France Regions Map

Do you know your French Regions? Perhaps you know less than you think you know about them. An absurdly short survey of the regions on the Internet shows that a majority of regional maps displayed these days are terribly outdated, especially on the giant content farms like TripSavvy, once About.com, where a map I drew many years ago is misrepresented as “Updated”. Below, my traveling friends, is the current map of the Regions of mainland France.

Map of the current French regions

Why the difference? Amalgamation. It’s a fancy word for making big regions out of a few smaller ones so that regional governments can be combined for what is imagined as a “cost savings”. In short, the French parliament passed a law reducing the number of metropolitan regions from 22 to 13 in 2014, which became effective on January 1st, 2016. That’s reflected on our map today.
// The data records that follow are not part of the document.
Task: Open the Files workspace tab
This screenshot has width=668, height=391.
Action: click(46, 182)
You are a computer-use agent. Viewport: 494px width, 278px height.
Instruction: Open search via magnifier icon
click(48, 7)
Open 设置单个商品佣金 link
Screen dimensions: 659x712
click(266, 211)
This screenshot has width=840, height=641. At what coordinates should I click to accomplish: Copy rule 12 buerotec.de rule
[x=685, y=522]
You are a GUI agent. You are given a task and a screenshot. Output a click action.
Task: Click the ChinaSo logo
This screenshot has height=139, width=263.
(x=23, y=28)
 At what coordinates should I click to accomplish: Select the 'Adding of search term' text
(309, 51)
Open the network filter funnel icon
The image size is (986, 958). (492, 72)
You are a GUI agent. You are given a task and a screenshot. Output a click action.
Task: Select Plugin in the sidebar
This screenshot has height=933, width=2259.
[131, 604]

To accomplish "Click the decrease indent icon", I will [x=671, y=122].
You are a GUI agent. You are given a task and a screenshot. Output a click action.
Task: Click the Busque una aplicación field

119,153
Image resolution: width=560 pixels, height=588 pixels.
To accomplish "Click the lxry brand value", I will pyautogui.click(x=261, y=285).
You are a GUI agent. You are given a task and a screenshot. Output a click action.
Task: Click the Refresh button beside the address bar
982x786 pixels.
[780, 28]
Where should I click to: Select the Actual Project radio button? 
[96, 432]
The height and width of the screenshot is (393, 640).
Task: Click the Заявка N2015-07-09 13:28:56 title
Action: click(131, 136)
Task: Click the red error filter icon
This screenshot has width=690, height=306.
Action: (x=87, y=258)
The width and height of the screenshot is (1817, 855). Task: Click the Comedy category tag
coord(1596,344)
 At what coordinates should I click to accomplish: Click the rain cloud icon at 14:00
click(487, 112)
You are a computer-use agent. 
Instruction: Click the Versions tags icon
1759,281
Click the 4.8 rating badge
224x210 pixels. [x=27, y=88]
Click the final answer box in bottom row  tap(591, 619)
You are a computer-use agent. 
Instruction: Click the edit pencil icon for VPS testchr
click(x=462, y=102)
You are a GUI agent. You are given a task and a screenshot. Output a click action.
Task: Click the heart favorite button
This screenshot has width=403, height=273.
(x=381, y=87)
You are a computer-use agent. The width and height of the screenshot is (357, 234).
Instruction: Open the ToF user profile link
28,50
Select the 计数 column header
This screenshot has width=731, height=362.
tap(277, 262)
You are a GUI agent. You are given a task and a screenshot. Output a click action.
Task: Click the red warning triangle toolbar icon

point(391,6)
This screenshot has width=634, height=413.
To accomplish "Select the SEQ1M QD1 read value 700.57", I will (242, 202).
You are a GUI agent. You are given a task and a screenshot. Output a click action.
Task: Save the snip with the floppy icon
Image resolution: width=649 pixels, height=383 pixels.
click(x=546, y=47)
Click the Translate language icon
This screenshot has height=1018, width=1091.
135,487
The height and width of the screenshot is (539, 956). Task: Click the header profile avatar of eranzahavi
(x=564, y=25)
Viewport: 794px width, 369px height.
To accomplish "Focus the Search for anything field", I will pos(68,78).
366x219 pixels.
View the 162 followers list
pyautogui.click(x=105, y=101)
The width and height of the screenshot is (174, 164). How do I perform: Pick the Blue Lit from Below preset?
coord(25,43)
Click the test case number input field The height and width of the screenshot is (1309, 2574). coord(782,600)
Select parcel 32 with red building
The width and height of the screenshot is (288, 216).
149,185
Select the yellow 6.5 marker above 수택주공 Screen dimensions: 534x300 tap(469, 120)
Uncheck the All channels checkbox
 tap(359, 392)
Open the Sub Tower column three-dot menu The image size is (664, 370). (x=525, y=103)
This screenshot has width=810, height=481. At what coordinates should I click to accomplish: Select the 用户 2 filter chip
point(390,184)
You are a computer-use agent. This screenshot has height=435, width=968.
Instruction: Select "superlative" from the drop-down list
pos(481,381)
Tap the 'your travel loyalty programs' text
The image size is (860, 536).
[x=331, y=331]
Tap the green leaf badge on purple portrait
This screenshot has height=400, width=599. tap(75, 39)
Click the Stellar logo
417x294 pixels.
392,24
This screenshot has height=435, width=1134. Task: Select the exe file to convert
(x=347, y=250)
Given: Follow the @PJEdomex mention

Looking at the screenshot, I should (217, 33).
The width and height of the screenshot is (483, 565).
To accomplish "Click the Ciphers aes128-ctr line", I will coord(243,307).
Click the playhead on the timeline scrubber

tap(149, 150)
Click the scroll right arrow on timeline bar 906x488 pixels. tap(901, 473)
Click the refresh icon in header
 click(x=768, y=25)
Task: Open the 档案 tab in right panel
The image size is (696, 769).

What you’ll notice on the map is that many of the regions whose names invoked powerful emotions of a special place are gone. Certainly people will use them for a couple of generations before they disappear, so I’ve left a few lightly labeled on the map. Alsace and Lorraine are a couple of those, combined with Champagne-Ardenne and turned in to the adman’s dream label “Grand Est”, the Big East. Don’t confuse it with the Big Easy or a loose confederation of American college football teams.

The map reflects 12 mainland regions; there are actually 13 metropolitan regions, with Corsica standing for both an island and a region.

France also has 5 overseas regions: French Guiana in South America Guadeloupe in the Caribbean (Americas) Martinique in the Caribbean (Americas) Mayotte in the Indian Ocean (Africa) Réunion in the Indian Ocean (Africa)

Since each of these regions contains a single department, the government favors calling them simply departments rather than regions.

The biggest GDP by far is generated in a small region around Paris, the Île-de-France.

So there you have them, the French regions explained.